**EXERCISE DESCRIPTION:**
Set down again exactly the lines of the listing below that fall between the line holding "View analytics showing 292 views" and the line holding "Task: Switch to the SwitchC tab", inclusive.

**EXERCISE DATA:**

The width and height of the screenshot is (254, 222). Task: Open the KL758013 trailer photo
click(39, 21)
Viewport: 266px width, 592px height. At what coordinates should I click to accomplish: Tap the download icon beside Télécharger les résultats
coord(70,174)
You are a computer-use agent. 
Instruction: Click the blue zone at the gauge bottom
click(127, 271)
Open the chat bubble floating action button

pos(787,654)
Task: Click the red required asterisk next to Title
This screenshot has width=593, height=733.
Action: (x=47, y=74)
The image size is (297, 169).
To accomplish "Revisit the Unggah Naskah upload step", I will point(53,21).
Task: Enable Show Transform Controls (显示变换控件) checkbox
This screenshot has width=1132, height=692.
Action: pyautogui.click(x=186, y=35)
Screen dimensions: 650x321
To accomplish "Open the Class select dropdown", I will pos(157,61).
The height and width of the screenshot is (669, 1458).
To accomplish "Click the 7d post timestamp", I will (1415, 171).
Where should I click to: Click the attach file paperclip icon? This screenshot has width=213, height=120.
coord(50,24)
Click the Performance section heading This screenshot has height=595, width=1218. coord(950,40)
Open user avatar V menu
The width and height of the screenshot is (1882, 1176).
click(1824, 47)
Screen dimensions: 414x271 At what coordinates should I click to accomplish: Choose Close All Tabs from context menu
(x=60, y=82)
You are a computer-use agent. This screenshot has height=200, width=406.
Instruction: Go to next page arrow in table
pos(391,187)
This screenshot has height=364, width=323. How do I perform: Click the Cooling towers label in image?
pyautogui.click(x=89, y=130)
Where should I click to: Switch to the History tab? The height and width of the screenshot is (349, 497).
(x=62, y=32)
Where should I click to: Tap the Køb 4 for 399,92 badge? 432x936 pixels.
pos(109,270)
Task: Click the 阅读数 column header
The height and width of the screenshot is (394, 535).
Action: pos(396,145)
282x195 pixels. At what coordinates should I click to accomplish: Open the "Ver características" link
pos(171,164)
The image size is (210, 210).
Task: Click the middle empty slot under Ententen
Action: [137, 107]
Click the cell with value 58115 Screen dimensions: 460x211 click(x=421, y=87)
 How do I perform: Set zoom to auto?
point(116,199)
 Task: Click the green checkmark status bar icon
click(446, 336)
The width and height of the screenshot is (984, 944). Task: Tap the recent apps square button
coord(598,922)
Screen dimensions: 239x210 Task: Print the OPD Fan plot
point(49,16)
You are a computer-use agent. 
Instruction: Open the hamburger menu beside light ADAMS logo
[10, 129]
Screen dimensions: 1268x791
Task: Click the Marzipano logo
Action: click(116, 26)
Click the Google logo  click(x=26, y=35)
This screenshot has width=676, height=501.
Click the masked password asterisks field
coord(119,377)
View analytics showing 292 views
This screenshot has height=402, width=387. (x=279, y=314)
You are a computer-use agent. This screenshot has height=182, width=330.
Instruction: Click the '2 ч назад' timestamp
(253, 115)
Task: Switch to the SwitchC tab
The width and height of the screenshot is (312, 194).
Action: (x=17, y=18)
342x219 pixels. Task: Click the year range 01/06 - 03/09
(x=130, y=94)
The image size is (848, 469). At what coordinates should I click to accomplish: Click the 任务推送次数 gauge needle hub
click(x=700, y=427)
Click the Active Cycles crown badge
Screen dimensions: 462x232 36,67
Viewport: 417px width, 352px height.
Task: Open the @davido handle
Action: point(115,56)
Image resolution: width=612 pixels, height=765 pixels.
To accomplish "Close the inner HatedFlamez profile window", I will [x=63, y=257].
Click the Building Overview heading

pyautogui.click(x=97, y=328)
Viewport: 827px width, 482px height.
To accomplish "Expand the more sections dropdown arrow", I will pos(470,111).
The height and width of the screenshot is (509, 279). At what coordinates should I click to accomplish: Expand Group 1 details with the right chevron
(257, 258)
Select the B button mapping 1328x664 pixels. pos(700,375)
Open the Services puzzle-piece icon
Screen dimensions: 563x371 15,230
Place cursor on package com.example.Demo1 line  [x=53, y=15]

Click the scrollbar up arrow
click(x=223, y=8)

**SOLVED PROBLEM:**
View analytics showing 292 views
This screenshot has height=402, width=387. (x=279, y=314)
You are a computer-use agent. This screenshot has height=182, width=330.
Instruction: Click the '2 ч назад' timestamp
(253, 115)
Task: Switch to the SwitchC tab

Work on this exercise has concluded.